Scientometrics
- Discipline: Scientometrics
- Language: English
- Edited by: Wolfgang Glänzel

Publication details
- History: 1978–present
- Publisher: Springer Science+Business Media
- Frequency: Monthly
- Impact factor: 3.238 (2020)

Standard abbreviations
- ISO 4: Scientometrics

Indexing
- CODEN: SCNTDX
- ISSN: 0138-9130 (print) 1588-2861 (web)
- LCCN: 79645095
- OCLC no.: 4846912

Links
- Journal homepage; Online archive;

= Scientometrics (journal) =

Scientometrics is a monthly peer-reviewed academic journal covering the field of scientometrics. It publishes original studies, short communications, review papers, letters to the editor, and book reviews. It is published by Akadémiai Kiadó and Springer Science+Business Media and was established in 1978. Its founder and first editor-in-chief was Tibor Braun.

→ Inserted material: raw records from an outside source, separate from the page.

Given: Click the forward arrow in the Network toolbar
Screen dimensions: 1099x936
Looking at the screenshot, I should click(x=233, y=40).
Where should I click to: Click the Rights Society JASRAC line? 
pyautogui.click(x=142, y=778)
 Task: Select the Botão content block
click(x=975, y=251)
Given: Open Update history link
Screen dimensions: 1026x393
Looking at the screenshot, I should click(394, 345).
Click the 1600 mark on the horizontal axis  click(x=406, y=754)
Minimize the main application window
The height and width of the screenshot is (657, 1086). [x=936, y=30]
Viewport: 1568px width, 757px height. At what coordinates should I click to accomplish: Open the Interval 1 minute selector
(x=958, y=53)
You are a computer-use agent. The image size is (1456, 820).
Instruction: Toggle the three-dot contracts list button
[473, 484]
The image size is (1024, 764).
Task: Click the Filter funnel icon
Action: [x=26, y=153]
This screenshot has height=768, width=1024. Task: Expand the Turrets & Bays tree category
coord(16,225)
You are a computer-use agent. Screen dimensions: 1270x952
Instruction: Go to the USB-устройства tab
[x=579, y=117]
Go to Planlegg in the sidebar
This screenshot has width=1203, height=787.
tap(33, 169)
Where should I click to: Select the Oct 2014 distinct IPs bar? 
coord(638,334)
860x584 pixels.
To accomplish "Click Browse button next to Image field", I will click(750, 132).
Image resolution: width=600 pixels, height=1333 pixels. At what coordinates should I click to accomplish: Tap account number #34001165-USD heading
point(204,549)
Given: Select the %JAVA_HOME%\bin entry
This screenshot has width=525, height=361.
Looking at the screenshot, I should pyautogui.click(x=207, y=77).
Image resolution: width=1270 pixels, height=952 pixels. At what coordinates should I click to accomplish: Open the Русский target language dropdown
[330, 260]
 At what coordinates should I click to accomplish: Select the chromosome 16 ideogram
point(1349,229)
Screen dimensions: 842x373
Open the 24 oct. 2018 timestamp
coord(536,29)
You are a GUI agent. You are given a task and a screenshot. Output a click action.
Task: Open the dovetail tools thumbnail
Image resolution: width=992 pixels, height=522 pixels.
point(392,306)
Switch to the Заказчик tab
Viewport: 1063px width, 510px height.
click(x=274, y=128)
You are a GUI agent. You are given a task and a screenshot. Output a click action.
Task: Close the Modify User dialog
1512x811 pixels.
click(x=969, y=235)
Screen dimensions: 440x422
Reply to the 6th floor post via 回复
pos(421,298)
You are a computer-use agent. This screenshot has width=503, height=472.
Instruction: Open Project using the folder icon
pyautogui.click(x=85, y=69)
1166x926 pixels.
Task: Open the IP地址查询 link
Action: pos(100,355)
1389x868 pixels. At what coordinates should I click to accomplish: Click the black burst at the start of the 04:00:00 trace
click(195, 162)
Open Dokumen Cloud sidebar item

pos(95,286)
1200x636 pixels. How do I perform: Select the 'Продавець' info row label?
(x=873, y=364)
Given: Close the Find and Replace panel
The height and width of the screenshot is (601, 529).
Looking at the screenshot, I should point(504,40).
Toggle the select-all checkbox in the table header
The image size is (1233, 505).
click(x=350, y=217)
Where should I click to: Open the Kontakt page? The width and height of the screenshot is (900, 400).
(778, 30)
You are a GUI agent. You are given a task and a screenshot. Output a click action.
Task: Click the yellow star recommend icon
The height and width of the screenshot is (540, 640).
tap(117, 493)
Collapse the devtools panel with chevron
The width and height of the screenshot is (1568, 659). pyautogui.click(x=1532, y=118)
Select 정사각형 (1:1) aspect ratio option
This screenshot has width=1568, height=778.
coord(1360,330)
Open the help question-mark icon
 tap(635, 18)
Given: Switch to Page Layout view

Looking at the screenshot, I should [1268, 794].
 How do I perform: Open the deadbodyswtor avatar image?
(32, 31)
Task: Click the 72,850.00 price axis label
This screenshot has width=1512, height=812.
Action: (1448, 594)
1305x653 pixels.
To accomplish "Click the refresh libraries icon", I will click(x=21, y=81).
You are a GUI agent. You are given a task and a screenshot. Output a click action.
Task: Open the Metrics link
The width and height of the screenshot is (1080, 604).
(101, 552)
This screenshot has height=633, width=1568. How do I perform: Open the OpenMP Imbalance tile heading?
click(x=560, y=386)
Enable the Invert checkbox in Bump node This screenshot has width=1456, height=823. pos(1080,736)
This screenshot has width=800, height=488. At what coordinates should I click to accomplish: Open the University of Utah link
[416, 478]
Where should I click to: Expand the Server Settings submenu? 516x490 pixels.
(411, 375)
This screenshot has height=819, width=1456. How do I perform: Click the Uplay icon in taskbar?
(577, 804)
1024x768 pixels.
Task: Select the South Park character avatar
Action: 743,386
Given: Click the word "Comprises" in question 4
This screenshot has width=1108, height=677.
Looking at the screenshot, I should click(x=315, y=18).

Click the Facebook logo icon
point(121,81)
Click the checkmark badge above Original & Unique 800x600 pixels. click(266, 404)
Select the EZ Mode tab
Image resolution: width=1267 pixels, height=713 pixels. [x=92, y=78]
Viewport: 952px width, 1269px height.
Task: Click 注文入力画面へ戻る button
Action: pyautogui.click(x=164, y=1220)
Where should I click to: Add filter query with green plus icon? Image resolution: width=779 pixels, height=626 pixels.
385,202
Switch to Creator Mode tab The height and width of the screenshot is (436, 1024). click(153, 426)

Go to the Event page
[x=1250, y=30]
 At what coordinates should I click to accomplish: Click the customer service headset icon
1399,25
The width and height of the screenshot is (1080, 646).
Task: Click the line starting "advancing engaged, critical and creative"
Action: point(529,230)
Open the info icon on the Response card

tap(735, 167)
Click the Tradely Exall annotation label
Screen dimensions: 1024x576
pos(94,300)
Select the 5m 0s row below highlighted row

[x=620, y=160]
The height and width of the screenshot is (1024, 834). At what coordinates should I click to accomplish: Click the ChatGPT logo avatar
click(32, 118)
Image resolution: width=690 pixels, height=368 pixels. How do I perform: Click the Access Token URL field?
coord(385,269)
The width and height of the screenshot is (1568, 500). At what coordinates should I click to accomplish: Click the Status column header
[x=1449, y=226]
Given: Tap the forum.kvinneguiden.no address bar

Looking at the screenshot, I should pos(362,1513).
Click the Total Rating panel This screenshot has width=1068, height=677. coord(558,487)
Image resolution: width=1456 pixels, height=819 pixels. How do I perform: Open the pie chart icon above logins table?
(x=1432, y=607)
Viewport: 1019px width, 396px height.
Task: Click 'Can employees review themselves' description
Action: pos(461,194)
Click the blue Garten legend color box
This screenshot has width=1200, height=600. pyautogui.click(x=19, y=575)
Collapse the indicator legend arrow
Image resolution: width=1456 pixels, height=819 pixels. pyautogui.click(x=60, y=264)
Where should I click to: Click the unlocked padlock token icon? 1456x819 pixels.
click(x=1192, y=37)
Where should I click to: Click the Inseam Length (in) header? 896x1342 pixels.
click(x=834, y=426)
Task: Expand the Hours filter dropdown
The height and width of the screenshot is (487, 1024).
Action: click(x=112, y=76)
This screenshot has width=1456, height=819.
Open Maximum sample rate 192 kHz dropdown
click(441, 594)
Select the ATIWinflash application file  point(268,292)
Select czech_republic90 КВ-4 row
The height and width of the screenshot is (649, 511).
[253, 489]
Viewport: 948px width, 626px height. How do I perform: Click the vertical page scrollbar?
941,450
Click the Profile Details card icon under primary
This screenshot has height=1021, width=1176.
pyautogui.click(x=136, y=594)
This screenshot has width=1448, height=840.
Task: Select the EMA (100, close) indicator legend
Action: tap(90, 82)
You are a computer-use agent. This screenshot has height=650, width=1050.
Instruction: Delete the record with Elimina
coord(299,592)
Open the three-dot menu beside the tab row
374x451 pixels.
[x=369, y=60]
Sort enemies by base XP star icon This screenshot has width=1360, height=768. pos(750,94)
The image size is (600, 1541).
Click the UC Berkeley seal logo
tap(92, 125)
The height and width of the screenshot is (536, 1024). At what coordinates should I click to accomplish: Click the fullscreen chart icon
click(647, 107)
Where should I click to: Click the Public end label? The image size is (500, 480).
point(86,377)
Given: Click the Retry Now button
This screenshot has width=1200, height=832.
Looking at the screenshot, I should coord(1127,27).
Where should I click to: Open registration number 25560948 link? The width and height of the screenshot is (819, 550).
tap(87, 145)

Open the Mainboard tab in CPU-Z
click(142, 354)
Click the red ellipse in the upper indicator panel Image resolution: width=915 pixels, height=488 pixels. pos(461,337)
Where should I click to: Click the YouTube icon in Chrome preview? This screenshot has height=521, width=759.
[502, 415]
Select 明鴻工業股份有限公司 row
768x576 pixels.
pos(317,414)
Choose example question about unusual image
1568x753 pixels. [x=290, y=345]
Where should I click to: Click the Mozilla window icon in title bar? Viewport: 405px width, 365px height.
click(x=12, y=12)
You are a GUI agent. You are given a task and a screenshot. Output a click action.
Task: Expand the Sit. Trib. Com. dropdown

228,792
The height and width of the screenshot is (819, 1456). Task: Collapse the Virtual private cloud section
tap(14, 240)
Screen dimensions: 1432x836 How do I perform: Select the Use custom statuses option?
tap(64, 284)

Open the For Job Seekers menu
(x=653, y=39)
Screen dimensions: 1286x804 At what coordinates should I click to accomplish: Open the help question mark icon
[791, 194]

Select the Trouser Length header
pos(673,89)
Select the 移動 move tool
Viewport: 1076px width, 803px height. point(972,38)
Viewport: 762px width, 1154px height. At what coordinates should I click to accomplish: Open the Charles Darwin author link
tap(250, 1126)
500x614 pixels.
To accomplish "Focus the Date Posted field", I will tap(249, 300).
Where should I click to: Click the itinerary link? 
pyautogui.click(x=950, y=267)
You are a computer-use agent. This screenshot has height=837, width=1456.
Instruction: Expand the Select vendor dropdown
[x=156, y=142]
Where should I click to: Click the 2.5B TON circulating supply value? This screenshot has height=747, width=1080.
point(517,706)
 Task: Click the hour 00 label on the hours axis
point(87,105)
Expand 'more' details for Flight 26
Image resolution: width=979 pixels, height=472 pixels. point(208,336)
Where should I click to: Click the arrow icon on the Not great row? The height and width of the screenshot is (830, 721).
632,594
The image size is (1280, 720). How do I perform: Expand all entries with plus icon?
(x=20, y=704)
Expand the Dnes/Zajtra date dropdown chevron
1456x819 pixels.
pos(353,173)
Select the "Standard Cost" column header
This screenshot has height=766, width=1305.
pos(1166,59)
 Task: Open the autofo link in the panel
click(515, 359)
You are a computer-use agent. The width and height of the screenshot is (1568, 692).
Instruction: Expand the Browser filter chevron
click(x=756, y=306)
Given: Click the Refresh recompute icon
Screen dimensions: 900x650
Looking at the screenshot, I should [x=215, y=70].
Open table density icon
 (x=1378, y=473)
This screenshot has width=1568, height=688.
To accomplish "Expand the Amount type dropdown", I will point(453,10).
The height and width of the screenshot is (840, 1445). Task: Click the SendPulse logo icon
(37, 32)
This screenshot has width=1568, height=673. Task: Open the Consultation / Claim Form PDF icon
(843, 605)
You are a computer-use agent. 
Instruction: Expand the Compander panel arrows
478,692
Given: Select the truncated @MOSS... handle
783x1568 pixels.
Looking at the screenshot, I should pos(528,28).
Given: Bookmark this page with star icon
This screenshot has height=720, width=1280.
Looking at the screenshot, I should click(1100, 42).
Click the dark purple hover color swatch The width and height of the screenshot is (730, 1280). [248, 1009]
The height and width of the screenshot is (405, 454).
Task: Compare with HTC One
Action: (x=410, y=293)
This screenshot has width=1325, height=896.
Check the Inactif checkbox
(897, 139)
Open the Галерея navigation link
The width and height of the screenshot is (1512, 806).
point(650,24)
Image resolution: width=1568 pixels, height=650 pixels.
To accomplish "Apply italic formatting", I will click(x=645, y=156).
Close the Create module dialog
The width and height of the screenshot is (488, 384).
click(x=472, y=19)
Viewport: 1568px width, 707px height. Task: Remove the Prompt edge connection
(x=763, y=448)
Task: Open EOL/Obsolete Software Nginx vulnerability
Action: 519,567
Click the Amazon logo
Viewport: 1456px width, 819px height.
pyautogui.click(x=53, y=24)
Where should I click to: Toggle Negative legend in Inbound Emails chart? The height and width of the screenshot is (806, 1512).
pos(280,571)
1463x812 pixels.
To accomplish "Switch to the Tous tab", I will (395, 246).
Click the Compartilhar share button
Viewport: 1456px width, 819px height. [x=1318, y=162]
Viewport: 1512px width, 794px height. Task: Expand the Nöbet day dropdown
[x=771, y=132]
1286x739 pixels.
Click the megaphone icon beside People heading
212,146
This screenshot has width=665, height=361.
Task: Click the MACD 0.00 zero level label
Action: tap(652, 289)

==Abstracting and indexing==
This journal is abstracted and indexed in:

- Biological Abstracts
- BIOSIS Previews
- Chemical Abstracts Service
- Current Contents/Social & Behavioral Sciences
- EBSCO databases
- Inspec
- ProQuest databases
- Science Citation Index Expanded
- Social Sciences Citation Index
- Scopus
- Zentralblatt Math

According to the Journal Citation Reports, the journal has a 2020 impact factor of 3.238.

==Plagiarism case==
Jeffrey Beall reported that the editor of Scientometrics initially reacted indifferently to the discovery of extended word-for-word plagiarism in a 2013 article. The authors in question had copied material from a source and provided a citation, but had not used quotation marks. In the end, the article was retracted.